- **ABOUT THIS EXERCISE**:
Using the listing below, return each line exactly as it reads.

- **RECORDS PROVIDED**:

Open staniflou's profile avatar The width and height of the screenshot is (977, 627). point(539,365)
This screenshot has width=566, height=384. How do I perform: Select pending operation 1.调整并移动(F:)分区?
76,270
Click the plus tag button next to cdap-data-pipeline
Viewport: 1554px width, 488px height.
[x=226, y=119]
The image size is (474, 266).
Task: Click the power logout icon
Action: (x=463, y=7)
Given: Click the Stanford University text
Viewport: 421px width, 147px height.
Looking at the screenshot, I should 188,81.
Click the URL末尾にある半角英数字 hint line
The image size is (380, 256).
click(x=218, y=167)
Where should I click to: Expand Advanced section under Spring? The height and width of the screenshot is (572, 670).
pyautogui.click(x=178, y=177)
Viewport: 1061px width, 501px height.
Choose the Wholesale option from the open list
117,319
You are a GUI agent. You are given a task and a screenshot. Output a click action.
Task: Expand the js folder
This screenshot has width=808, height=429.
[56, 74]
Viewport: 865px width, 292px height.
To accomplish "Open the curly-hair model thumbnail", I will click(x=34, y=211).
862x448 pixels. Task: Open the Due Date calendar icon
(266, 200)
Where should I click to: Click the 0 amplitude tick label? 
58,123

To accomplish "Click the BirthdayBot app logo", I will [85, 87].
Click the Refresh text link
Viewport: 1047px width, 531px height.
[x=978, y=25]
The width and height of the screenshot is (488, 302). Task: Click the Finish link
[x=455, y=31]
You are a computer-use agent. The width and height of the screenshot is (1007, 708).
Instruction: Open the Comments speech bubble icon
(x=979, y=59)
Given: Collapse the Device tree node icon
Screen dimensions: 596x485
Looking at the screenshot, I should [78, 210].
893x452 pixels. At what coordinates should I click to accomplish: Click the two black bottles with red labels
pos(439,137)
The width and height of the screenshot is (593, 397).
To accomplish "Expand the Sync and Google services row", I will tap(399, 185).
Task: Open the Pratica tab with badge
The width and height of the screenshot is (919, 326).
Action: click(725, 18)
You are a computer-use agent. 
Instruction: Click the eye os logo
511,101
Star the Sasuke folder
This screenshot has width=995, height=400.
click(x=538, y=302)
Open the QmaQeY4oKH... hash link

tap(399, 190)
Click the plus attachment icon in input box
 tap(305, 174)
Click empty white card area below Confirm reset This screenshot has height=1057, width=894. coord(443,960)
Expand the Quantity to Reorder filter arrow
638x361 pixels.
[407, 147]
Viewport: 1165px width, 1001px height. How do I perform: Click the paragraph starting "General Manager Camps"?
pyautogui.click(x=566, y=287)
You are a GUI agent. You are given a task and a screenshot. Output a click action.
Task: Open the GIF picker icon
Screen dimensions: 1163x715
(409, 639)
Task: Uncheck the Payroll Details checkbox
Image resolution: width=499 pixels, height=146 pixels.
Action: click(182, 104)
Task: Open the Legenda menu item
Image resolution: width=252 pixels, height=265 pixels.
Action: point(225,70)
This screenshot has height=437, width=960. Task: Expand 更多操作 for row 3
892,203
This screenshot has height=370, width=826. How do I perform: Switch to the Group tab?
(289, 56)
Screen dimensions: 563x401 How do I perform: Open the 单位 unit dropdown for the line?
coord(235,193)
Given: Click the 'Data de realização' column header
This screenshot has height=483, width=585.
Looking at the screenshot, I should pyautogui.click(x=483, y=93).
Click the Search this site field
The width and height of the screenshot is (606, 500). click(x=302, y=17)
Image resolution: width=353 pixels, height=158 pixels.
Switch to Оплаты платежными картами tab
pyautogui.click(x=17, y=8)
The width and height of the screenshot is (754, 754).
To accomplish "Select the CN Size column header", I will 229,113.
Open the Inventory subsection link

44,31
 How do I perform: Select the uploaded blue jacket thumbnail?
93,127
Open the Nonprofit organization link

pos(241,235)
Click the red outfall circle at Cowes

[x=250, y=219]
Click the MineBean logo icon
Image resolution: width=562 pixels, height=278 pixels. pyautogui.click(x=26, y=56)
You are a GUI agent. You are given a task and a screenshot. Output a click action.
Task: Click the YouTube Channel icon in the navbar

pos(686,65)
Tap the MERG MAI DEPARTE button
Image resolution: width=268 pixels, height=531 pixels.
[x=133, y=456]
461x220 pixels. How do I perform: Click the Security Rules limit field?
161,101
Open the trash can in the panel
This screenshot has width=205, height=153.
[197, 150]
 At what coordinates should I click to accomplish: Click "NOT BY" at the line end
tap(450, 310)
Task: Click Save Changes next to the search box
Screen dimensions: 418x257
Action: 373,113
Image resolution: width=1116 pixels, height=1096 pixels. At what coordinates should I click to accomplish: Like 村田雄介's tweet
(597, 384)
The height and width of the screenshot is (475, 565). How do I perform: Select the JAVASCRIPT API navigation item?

- **EXERCISE RESULT**:
Open staniflou's profile avatar The width and height of the screenshot is (977, 627). point(539,365)
This screenshot has width=566, height=384. How do I perform: Select pending operation 1.调整并移动(F:)分区?
76,270
Click the plus tag button next to cdap-data-pipeline
Viewport: 1554px width, 488px height.
[x=226, y=119]
The image size is (474, 266).
Task: Click the power logout icon
Action: (x=463, y=7)
Given: Click the Stanford University text
Viewport: 421px width, 147px height.
Looking at the screenshot, I should 188,81.
Click the URL末尾にある半角英数字 hint line
The image size is (380, 256).
click(x=218, y=167)
Where should I click to: Expand Advanced section under Spring? The height and width of the screenshot is (572, 670).
pyautogui.click(x=178, y=177)
Viewport: 1061px width, 501px height.
Choose the Wholesale option from the open list
117,319
You are a GUI agent. You are given a task and a screenshot. Output a click action.
Task: Expand the js folder
This screenshot has width=808, height=429.
[56, 74]
Viewport: 865px width, 292px height.
To accomplish "Open the curly-hair model thumbnail", I will click(x=34, y=211).
862x448 pixels. Task: Open the Due Date calendar icon
(266, 200)
Where should I click to: Click the 0 amplitude tick label? 
58,123

To accomplish "Click the BirthdayBot app logo", I will [85, 87].
Click the Refresh text link
Viewport: 1047px width, 531px height.
[x=978, y=25]
The width and height of the screenshot is (488, 302). Task: Click the Finish link
[x=455, y=31]
You are a computer-use agent. The width and height of the screenshot is (1007, 708).
Instruction: Open the Comments speech bubble icon
(x=979, y=59)
Given: Collapse the Device tree node icon
Screen dimensions: 596x485
Looking at the screenshot, I should [78, 210].
893x452 pixels. At what coordinates should I click to accomplish: Click the two black bottles with red labels
pos(439,137)
The width and height of the screenshot is (593, 397).
To accomplish "Expand the Sync and Google services row", I will tap(399, 185).
Task: Open the Pratica tab with badge
The width and height of the screenshot is (919, 326).
Action: click(725, 18)
You are a computer-use agent. 
Instruction: Click the eye os logo
511,101
Star the Sasuke folder
This screenshot has width=995, height=400.
click(x=538, y=302)
Open the QmaQeY4oKH... hash link

tap(399, 190)
Click the plus attachment icon in input box
 tap(305, 174)
Click empty white card area below Confirm reset This screenshot has height=1057, width=894. coord(443,960)
Expand the Quantity to Reorder filter arrow
638x361 pixels.
[407, 147]
Viewport: 1165px width, 1001px height. How do I perform: Click the paragraph starting "General Manager Camps"?
pyautogui.click(x=566, y=287)
You are a GUI agent. You are given a task and a screenshot. Output a click action.
Task: Open the GIF picker icon
Screen dimensions: 1163x715
(409, 639)
Task: Uncheck the Payroll Details checkbox
Image resolution: width=499 pixels, height=146 pixels.
Action: click(182, 104)
Task: Open the Legenda menu item
Image resolution: width=252 pixels, height=265 pixels.
Action: point(225,70)
This screenshot has height=437, width=960. Task: Expand 更多操作 for row 3
892,203
This screenshot has height=370, width=826. How do I perform: Switch to the Group tab?
(289, 56)
Screen dimensions: 563x401 How do I perform: Open the 单位 unit dropdown for the line?
coord(235,193)
Given: Click the 'Data de realização' column header
This screenshot has height=483, width=585.
Looking at the screenshot, I should pyautogui.click(x=483, y=93).
Click the Search this site field
The width and height of the screenshot is (606, 500). click(x=302, y=17)
Image resolution: width=353 pixels, height=158 pixels.
Switch to Оплаты платежными картами tab
pyautogui.click(x=17, y=8)
The width and height of the screenshot is (754, 754).
To accomplish "Select the CN Size column header", I will 229,113.
Open the Inventory subsection link

44,31
 How do I perform: Select the uploaded blue jacket thumbnail?
93,127
Open the Nonprofit organization link

pos(241,235)
Click the red outfall circle at Cowes

[x=250, y=219]
Click the MineBean logo icon
Image resolution: width=562 pixels, height=278 pixels. pyautogui.click(x=26, y=56)
You are a GUI agent. You are given a task and a screenshot. Output a click action.
Task: Click the YouTube Channel icon in the navbar

pos(686,65)
Tap the MERG MAI DEPARTE button
Image resolution: width=268 pixels, height=531 pixels.
[x=133, y=456]
461x220 pixels. How do I perform: Click the Security Rules limit field?
161,101
Open the trash can in the panel
This screenshot has width=205, height=153.
[197, 150]
 At what coordinates should I click to accomplish: Click "NOT BY" at the line end
tap(450, 310)
Task: Click Save Changes next to the search box
Screen dimensions: 418x257
Action: 373,113
Image resolution: width=1116 pixels, height=1096 pixels. At what coordinates should I click to accomplish: Like 村田雄介's tweet
(597, 384)
The height and width of the screenshot is (475, 565). How do I perform: Select the JAVASCRIPT API navigation item?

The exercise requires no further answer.